Post Sun. Feb. 20, 2011 12:23 am

Thanks for the compliments guys. I just can't believe that it took me this long to figure it out and it is so simple an inexpensive, plus it works great. The latch secures the door pretty tight but is still very easy to release with a pair of gloves or a poker. I like the idea of a welding extension to the bolt, but for now I think I'll leave it be.

As for the grate issue, I've been still thinking on that. What I did find out when I cleaned the stove out and was that one of the biggest problems that I had with the grate system, was the fact that I had not installed the shaker dump section grate the correct way. After a closer look, I noticed that the round grate has a lip molded under the round grate section for the slider dump grate to travel in and out. This molded lip secures the two grate sections together for a solid back and forth rotation. Since I did not have mine originally assembled correctly, only the center dump grate section was the part that I was actually shaking. That is the main reason that I found my grate system sucked.

I got a chance to look at an Alaska Kodiak Stove and it has a very similar grate system. With closer inspection, I realized I had to investigate my Vogelzang Potbelly stove to see if it was made the same. Surprise, it was. So, I thought that if this style of grate system was good enough for the Alaska Kodiak, maybe I can finally get my Vogelzang Potbelly stove to finally function.

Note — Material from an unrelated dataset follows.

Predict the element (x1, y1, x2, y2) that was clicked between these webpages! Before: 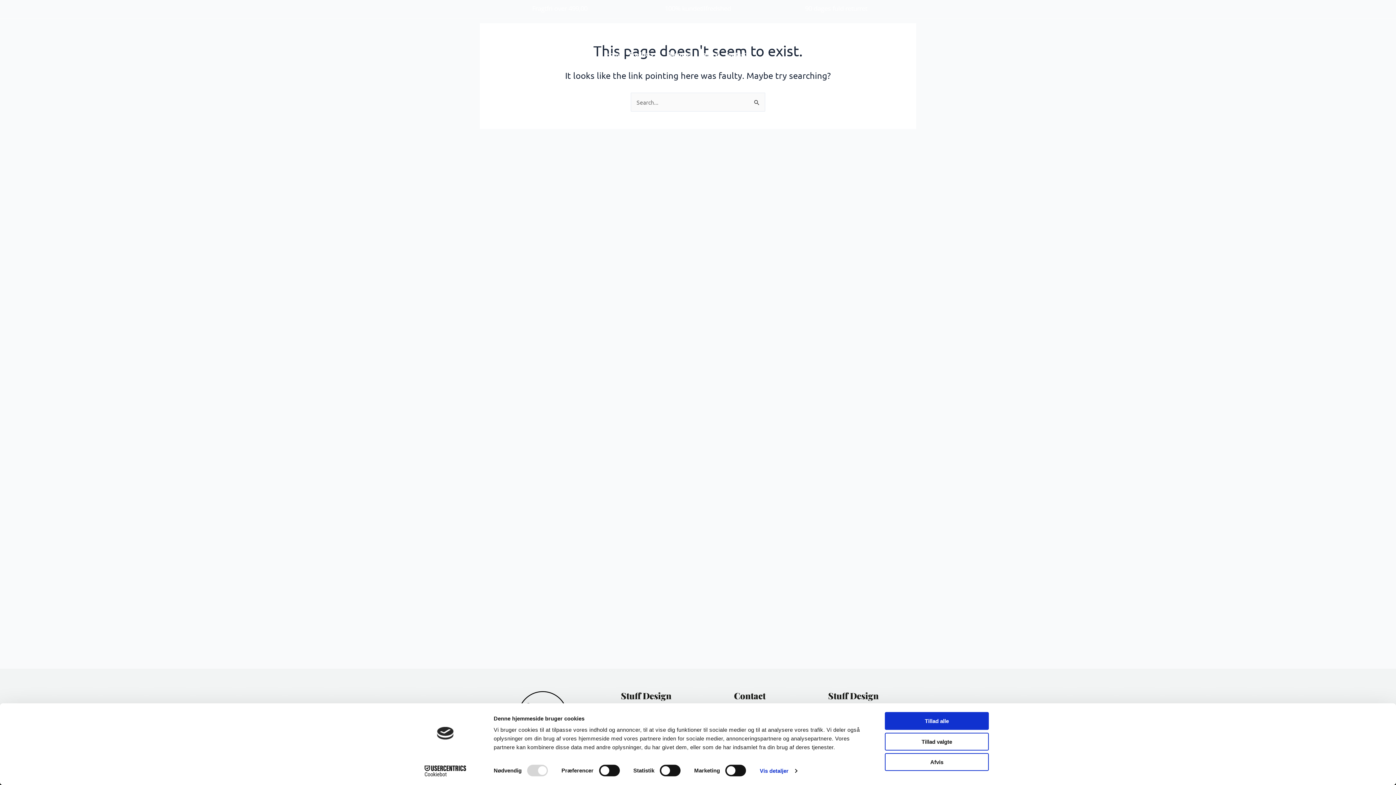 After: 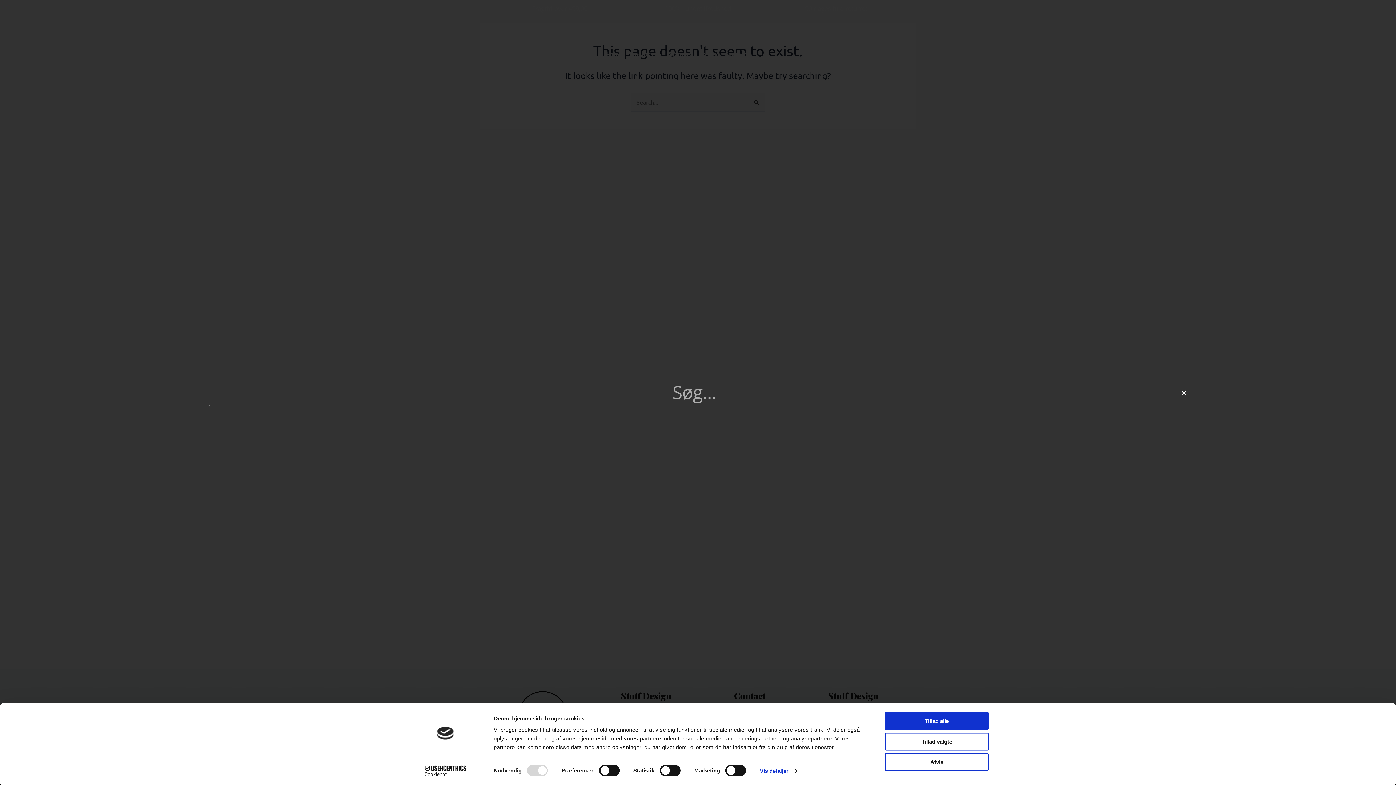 Action: label: Search bbox: (865, 48, 877, 60)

I currently have the Vogelzang Potbelly Stove loaded full of anthracite coal and I'm going to put it though the paces, now that I have corrected an error in my assembly of the grate sections, to see if I can get this stove to perform any better with continuous burning of anthracite coal. I'll post my findings of my firing method, with burn times, stove temperatures and stovepipe temperatures after I run my test burn for a few days.